Album Review: Pupil Slicer - Blossom
Reviewed by Rick Eaglestone
Two years on from their debut Pupil Slicer are back latest science fiction/cosmic horror album 'Blossom' bringing their own reincarnation of hell to the masses with them.
Laden with a dark emotion the albums short instrumental into 'Glaring Dark of Night' lulls the listener into a false sense of security as the almost black metal start 'Momentary Actuality' should come with its own health warning as its intensity amalgamates various styles with the heartbeat being the combination of ferocious and ethereal vocals.
Continuing the kaleidoscopic voyage through another plane of existence is 'Departure' which has a nice electronic undercurrent with elements of early Sepultura mixed in for good measure.

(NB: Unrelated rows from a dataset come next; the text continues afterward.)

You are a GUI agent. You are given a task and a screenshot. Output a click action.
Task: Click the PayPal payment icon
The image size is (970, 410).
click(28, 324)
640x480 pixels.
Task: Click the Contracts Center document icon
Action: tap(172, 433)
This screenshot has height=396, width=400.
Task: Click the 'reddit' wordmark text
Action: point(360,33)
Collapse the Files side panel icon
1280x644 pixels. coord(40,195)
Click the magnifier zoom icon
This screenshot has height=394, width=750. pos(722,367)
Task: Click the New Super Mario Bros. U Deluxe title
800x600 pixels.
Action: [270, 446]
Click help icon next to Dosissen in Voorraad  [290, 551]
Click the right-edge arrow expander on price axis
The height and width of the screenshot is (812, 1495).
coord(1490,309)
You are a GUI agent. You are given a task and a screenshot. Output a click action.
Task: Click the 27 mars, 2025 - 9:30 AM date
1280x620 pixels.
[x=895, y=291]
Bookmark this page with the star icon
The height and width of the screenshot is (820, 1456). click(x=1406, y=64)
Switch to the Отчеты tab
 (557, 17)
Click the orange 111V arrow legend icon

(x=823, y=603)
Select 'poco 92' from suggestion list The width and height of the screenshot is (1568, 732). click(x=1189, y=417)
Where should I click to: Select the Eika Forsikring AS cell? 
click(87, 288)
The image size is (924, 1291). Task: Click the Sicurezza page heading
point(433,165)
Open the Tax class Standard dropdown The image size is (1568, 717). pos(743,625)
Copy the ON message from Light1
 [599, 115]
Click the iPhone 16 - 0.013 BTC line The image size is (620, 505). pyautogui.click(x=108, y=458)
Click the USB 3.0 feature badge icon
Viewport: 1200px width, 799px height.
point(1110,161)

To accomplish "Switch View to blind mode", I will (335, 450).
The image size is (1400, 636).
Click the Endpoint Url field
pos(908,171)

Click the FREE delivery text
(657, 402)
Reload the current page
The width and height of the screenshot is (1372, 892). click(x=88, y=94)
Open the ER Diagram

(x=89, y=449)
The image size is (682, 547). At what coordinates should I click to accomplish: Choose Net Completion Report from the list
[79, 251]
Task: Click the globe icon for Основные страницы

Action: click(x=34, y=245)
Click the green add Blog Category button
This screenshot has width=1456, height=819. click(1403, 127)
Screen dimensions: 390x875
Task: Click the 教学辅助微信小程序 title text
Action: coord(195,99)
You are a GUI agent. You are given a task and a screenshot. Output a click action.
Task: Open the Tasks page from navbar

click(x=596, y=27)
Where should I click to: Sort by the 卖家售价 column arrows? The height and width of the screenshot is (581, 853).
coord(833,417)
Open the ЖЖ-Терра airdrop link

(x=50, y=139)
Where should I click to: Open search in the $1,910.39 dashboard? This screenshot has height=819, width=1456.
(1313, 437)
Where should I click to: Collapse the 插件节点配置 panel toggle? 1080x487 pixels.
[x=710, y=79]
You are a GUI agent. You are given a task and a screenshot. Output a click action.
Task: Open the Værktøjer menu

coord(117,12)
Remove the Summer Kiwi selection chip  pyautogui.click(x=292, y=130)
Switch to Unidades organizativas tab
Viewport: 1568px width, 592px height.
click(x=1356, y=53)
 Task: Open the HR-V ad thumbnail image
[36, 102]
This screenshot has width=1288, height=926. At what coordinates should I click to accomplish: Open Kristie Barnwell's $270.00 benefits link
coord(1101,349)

For me Blossom’s masterpiece is 'Creating the Devil in Our Own Image', Kate Davie’s visceral delivery and cathartic energy is palpable as ever but for me the subtle Queen Adreena tones that nuzzle in between Luke Fabian’s dominant bass lines are just a joy to behold.
An ambitious 8-minute opus switches the album into another gear, with a slower, melodic, and atmospheric start which showcases the musicianship wonderfully, Davie’s vocal combines effortlessly the ringing bass lines once more but midway through the track the unrelenting drum patterns of Josh Andrews and formidable guitar work from former live guitarist Frank Muir really come to the forefront. The chaotic edge and track length of 'The Song at Creation’s End' in particular gives the band the perfect opportunity to showcase the album’s narrative.
Now, alongside metal a style of music that I love is Drum and Bass and as to 'No Temple' kicked in for the first time through my noise cancelling headphones I was in a very quiet gym mid bench press and well, I may have shouted out my joy at this and also pushed myself to do a few more reps, also just as I thought the Pupil Slicer surely couldn’t get any more intense they go a switch it up once more.
If I if I had to pick one song from this album to recommend to someone that fits the aesthetic of Blossom, it would have to be without any doubt 'Terminal Lucidity' as it effervescent with passion with unrelenting and unapologetic purpose.
Completely taking the album in different direction is the science fiction tones of 'Language of the Stars' before honestly being floored by the emotion that runs through 'Dim Morning Light' as for an album so intense throughout the softer tones and serenity are something that add another dynamic, yes there is a subtle of sprinkle of anguish but rather than take anything away form the overall tone it moulds into something truly special which gives the album an air of finality but that is left for the albums uplifting title track 'Blossom' which not only has some great solos but by the end has me wanting to hit the repeat due to the journey I have been through with this album.
Through darkness and despair the band have grown and matured producing a more coherent and confident sounding album all the while still maintaining their core tenets.